10 actions pour faire progresser l’égalité salariale femmes – hommes

Le 7 mars dernier, le Premier ministre, la ministre du Travail et la secrétaire d’État à l’égalité entre les femmes et les hommes réunissaient les partenaires sociaux pour définir les mesures en faveur de l’égalité professionnelle entre les femmes et les hommes. 10 actions ont été présentées mercredi 9 mai 2018 par Muriel Pénicaud, ministre du Travail, et Marlène Schiappa, secrétaire d’État à l’égalité entre les femmes et les hommes. Certaines nécessiteront des mesures législatives pour être mise en place. Elles seront reprises dans le cadre de la loi pour « la liberté de choisir son avenir professionnel ».

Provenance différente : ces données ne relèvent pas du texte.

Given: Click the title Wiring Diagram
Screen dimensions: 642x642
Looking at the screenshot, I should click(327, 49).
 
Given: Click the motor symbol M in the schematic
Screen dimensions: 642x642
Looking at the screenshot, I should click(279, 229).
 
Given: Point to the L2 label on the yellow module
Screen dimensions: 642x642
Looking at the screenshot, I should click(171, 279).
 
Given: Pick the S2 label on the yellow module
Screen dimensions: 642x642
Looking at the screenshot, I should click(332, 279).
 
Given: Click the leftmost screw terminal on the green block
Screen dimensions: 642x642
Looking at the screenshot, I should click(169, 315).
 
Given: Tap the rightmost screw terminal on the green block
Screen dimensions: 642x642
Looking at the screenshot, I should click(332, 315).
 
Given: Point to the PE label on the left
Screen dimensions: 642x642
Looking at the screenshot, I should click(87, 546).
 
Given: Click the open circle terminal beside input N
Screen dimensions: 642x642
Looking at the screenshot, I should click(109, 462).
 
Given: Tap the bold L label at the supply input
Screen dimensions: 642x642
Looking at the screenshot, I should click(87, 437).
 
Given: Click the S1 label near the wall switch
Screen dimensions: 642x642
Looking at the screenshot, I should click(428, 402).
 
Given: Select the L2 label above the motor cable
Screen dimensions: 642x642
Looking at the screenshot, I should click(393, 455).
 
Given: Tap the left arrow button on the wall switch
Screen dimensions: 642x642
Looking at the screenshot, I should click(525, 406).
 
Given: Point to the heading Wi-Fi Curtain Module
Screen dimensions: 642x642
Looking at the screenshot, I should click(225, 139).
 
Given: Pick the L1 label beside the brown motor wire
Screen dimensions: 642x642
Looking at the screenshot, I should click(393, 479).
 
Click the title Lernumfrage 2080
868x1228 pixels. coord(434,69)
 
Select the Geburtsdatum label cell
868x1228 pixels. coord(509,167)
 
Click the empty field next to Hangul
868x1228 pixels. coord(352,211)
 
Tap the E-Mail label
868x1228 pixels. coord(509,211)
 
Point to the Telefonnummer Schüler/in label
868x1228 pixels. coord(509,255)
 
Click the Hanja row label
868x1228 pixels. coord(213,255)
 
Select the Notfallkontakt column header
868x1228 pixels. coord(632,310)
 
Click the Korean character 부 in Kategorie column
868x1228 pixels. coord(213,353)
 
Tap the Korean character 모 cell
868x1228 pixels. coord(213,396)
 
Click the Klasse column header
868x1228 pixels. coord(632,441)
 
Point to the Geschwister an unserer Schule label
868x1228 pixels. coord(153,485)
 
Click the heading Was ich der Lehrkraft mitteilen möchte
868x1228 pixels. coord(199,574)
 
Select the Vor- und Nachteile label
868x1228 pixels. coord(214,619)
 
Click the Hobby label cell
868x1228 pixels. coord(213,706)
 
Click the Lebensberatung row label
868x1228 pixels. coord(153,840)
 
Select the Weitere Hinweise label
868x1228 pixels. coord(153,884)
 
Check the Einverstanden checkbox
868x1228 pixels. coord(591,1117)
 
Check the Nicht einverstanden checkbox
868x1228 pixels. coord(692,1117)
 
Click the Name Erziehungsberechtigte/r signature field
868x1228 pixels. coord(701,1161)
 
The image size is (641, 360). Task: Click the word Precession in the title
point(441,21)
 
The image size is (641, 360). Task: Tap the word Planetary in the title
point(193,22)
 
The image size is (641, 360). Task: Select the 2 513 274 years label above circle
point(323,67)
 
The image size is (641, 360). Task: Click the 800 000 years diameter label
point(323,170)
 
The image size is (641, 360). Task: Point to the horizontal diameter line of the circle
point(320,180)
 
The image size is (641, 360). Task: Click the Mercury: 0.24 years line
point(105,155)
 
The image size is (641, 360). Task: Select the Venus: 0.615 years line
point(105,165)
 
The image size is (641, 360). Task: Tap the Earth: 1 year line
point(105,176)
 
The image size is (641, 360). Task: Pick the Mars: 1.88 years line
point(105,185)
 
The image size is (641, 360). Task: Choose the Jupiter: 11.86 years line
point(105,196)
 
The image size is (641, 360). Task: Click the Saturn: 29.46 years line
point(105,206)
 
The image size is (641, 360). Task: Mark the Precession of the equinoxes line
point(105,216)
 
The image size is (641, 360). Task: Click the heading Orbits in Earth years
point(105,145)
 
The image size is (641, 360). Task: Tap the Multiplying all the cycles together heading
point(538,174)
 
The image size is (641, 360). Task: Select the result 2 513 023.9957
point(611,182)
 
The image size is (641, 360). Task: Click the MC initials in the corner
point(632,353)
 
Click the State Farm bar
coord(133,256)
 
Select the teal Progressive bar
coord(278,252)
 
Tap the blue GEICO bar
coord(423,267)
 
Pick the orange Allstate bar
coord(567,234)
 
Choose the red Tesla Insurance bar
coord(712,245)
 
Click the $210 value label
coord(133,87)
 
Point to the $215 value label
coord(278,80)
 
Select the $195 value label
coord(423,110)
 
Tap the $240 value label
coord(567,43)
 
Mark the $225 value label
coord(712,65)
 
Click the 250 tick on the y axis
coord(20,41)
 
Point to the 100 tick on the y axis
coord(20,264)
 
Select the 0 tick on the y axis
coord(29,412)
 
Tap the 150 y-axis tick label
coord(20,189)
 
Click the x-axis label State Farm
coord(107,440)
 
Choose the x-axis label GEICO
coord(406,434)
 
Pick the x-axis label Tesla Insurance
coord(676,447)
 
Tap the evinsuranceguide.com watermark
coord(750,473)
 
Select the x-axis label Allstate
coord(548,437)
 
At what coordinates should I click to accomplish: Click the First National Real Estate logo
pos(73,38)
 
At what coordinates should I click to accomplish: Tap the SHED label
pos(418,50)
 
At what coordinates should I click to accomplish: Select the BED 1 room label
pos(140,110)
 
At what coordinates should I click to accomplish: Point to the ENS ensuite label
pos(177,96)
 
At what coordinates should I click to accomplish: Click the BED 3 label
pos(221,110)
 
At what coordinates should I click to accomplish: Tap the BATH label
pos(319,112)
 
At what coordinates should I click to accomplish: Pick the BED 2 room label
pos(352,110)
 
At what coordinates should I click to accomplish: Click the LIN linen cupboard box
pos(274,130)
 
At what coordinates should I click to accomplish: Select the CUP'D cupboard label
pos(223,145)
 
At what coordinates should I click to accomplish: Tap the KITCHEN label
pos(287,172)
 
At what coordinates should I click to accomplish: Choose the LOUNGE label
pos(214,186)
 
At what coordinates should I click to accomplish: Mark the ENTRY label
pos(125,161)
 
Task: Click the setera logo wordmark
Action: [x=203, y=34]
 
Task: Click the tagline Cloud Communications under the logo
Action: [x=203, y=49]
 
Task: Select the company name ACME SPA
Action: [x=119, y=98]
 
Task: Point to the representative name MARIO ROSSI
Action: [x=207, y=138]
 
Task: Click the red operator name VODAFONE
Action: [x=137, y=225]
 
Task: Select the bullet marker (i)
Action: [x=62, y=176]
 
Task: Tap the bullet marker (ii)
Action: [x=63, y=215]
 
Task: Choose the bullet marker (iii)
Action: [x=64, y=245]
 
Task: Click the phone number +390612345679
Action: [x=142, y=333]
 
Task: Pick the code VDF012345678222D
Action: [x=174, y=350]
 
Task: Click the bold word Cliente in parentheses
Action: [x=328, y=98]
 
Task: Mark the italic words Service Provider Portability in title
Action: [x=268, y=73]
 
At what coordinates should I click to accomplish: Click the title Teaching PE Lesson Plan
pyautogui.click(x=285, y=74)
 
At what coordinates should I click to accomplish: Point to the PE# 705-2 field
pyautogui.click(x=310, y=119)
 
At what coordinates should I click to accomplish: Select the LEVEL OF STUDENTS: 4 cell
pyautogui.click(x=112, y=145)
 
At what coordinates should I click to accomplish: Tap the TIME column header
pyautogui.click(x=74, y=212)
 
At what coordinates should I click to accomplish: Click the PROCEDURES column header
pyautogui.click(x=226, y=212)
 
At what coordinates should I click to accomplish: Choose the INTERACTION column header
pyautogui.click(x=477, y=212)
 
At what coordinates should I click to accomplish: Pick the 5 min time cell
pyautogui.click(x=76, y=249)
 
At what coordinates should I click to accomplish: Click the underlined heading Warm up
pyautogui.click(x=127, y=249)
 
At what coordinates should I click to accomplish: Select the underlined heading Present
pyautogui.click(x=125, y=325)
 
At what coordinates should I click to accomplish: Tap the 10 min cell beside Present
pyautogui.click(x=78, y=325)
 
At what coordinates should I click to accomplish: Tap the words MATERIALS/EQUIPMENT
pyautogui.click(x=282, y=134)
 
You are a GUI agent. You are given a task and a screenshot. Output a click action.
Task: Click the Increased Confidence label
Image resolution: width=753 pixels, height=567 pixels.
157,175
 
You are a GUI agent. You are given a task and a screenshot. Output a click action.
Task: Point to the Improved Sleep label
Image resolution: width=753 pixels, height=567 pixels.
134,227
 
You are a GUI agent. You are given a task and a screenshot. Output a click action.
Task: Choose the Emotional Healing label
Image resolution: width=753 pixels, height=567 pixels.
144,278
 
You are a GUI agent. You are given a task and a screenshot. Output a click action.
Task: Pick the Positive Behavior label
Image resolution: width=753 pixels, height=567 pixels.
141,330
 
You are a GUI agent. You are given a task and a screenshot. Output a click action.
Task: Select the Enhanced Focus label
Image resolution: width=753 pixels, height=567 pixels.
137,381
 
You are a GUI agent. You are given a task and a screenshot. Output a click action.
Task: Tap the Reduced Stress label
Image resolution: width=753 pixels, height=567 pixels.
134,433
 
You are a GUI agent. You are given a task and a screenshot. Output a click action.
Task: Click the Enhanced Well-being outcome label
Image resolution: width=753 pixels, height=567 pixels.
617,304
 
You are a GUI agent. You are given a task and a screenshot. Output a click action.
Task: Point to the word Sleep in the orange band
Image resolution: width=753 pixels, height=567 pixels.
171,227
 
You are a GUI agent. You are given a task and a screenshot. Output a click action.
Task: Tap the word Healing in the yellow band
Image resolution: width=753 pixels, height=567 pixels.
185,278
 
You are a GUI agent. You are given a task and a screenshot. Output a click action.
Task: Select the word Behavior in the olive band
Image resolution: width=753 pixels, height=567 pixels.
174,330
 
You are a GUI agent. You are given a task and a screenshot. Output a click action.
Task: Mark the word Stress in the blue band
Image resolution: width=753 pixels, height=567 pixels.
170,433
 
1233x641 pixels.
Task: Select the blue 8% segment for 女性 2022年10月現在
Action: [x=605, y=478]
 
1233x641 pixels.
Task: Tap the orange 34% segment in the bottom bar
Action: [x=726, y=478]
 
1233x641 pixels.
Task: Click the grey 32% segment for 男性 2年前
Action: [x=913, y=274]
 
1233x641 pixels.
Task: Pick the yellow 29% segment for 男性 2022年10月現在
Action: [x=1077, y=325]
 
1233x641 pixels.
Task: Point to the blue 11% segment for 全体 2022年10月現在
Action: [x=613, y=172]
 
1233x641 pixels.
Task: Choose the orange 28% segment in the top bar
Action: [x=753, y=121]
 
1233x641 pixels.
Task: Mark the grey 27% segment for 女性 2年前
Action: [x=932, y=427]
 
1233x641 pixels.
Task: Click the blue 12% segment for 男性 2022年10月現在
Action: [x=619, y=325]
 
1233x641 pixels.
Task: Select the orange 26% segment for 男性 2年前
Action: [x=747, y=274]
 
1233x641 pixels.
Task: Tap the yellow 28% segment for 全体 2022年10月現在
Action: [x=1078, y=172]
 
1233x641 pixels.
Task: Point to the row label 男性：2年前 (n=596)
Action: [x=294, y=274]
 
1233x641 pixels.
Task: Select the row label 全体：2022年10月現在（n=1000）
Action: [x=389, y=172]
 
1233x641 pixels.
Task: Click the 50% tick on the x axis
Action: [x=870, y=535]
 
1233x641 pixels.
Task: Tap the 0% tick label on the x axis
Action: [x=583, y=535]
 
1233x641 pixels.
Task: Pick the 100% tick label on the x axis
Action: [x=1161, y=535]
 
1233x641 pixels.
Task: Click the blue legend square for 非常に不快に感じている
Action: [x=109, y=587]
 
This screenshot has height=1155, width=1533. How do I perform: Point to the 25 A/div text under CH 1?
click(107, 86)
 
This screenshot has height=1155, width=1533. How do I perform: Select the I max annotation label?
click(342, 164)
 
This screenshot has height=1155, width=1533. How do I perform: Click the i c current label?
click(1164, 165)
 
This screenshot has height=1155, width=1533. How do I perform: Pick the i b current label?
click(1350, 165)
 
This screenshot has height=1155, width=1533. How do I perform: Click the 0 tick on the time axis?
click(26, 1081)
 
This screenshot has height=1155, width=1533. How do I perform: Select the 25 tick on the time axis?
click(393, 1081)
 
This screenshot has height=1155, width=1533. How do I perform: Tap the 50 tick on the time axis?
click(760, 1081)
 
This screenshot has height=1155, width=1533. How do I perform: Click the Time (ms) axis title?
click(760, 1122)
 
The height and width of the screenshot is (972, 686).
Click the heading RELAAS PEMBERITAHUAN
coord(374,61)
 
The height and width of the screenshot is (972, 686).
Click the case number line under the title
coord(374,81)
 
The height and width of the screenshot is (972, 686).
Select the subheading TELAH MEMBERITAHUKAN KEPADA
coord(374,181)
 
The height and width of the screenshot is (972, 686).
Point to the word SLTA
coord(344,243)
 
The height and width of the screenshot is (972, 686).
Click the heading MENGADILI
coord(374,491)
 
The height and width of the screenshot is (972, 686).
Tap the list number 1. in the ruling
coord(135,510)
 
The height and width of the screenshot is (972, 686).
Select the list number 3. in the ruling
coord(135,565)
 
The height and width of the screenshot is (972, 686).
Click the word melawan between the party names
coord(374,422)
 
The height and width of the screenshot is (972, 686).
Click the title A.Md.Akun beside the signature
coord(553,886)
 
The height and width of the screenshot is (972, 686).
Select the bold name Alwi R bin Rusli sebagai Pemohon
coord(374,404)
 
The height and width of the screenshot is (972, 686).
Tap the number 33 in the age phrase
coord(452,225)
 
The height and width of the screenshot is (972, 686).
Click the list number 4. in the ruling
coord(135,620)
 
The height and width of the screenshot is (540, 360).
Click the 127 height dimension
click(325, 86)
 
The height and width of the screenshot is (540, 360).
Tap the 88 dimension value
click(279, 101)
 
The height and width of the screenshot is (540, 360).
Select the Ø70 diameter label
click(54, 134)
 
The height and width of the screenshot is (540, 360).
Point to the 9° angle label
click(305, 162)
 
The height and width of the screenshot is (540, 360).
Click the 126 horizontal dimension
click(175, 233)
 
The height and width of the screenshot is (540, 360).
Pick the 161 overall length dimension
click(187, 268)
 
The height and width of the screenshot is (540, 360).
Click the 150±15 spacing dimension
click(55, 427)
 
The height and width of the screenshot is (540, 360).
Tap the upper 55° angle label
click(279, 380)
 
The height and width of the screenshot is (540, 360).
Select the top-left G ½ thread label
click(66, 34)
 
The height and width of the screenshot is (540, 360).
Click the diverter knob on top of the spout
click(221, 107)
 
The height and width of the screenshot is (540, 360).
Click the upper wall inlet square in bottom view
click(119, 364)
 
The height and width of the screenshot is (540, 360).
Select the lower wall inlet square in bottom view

  1. Appliquer enfin le principe “ à travail égal, salaire égal ” inscrit dans la loi depuis 45 ans, en assant d’une obligation de moyens à une obligation de résultats. Afin d’élaborer des critères objectifs de calcul des écarts de salaire, une méthodologie commune sera déployée dans toutes les entreprises de plus de 50 salariés : dès le 1er janvier 2019 pour les entreprises de plus de 250 salariés, et au 1er janvier 2020 pour les entreprises entre 50 et 250 salariés*.
    Une phase de test sera mise en œuvre en septembre 2018.
    En cas d’écarts qui perdureraient, l’entreprise devra consacrer une enveloppe de rattrapage salarial en faveur des femmes ; la durée maximale de mise en conformité sera de 3 ans. En cas de non-conformité persistante en 2022, la sanction décidée par l’inspection du travail ne sera plus seulement sur l’obligation de moyens comme aujourd’hui, mais aussi sur l’obligation de résultat.
  2. Fixer une obligation de transparence aux entreprises sur leurs résultats en matière d’égalité salariale. Le résultat global des entreprises en matière d’écart de salaires inexpliqué devra être publié sur leur site internet. Les élus du comité social et économique et les délégués syndicaux auront accès aux données, catégorie de poste par catégorie de poste.
  3. Davantage de droits à formation pour les salariés à temps partiel, qui sont en majorité des femmes (à 80%). Tous les salariés qui travaillent à mi-temps ou plus bénéficieront des mêmes droits sur leur compte personnel de formation que les salariés à temps plein.
  4. Chaque branche devra rendre compte de son action en matière d’égalité professionnelle dans le cadre de son bilan annuel, notamment sur les classifications, la promotion de la mixité et les certificats de qualification professionnelle pour qu’ils soient au service des parcours professionnels des femmes.
  5. Multiplier par 4 les contrôles et interventions de l’inspection du travail, en passant de 1 730 à 7 000 contrôles par an sur le seul sujet de l’égalité professionnelle et salariale, qui est l’une des 4 priorités de l’inspection.
  6. Pour les sociétés cotées, responsabiliser les instances dirigeantes sur le principe “ appliquer (l’égalité) ou expliquer ”, grâce à une délibération du comité des rémunérations et du conseil d’administration sur les résultats en matière d’égalité salariale.
  7. Pour les sociétés cotées, rendre obligatoire l’information annuelle du conseil d’administration sur la mixité dans le top management de l’entreprise.
  8. Lutter contre les stéréotypes, notamment à l’embauche, en diffusant des guides mis à la disposition des entreprises, des branches, des commissions paritaires régionales interprofessionnelles.
  9. Favoriser un meilleur équilibre des temps en valorisant les bonnes pratiques (gestion des temps, télétravail) et en examinant les modalités de prise des droits à congés maternité, paternité et parental sur la base des travaux d’expertise en cours.
  10. Au niveau européen, soutenir le projet de directive sur l’équilibre entre vie professionnelle et vie privée des parents et des aidants, pour une Europe sociale forte et active en faveur de l’égalité professionnelle.